Sob o comando do procurador-geral interino Todd Blanche, o departamento tem pressionado para acelerar a campanha de retribuição de Trump. Mas os casos que ele instaurou desde que assumiu em abril têm sido duramente criticados e provavelmente enfrentarão desafios nos tribunais por alegações de politização.

Blanche, no entanto, foi recusado neste assunto porque trabalhou como um dos advogados pessoais de Trump nos recursos relacionados a Carroll, de acordo com uma fonte familiarizada com o assunto. Ele não participou de reuniões nem esteve envolvido em discussões sobre as investigações, e a investigação está sendo supervisionada por outros funcionários do gabinete do procurador-geral adjunto.

Altos funcionários do Departamento de Justiça encaminharam a investigação a promotores federais em Chicago, de acordo com duas fontes familiarizadas com o assunto.

Embora o depoimento de Carroll tenha sido em Nova York, uma das pessoas que ajudou a cobrir parte das custas jurídicas da escritora , Reid Hoffman, possui uma organização sem fins lucrativos sediada em Chicago.

O apoio de Hoffman ao caso pegou os advogados de Trump de surpresa quando veio à tona na véspera do julgamento.

Em um depoimento gravado em vídeo em 2022, Carroll disse à então advogada de Trump, Alina Habba, que ninguém mais estava pagando suas custas jurídicas. Mas duas semanas antes do julgamento, os advogados de Carroll informaram ao juiz e aos advogados de Trump que haviam obtido financiamento da organização sem fins lucrativos de Hoffman.

Os advogados de Carroll afirmaram que ela nunca se encontrou nem teve conversas com ninguém associado à organização. Habba disse em tribunal, na época, que a equipe de Carroll “conspirou para ocultar a verdade por quase seis meses”.

O juiz permitiu que os advogados de Trump questionassem Carroll novamente em um depoimento, que não foi tornado público.

Quando o julgamento começou duas semanas depois, o juiz Lewis Kaplan disse não ver nenhum problema com a credibilidade de Carroll e impediu os advogados de perguntarem sobre o financiamento de Hoffman.

Recursos na Suprema Corte

Carroll ainda está envolvida em outras batalhas jurídicas com o presidente. Os júris concederam a Carroll milhões de dólares em indenizações — o presidente está recorrendo.
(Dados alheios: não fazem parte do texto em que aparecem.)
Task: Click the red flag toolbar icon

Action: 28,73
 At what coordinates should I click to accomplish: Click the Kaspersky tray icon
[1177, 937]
Trump recorreu à Suprema Corte contra a sentença do caso de abuso sexual de US$ 5 milhões e prometeu fazer o mesmo com o caso de difamação de US$ 83 milhões.

A Suprema Corte adiou sua decisão sobre aceitar ou não o recurso de Trump doze vezes. O adiamento mais recente ocorreu na manhã de quarta-feira.

Relembre o caso

Carroll processou Trump alegando que ele a agrediu sexualmente e a difamou quando negou a agressão.

Em 2023, Donald Trump foi considerado culpado de abuso sexual e difamação condenado a pagar US$ 5 milhões à escritora.

Na ação, E. Jean Carrroll afirmava que Trump a estuprou em 1996 no vestiário da loja de departamentos Bergdorf Goodman, em Manhattan, e a difamou em 2022 quando publicou nas redes sociais que as acusações de Carroll eram uma “farsa”.

Embora o júri do tribunal federal em Manhattan não tenha concluído que Trump cometeu estupro, eles concederam à ex-colunista da revista Elle US$ 2,2 milhões por agressão sexual e US$ 2,98 milhões por difamação.

No ano seguinte, um júri diferente ordenou que Trump pagasse US$ 83,3 milhões a Carroll por difamá-la e prejudicar sua reputação em  2019, quando ele negou pela primeira vez a acusação de estupro.

Na época, Trump disse que não conhecia Carroll, que ela não era “seu tipo” e teria havia inventado a alegação de estupro para promover seu livro de memórias.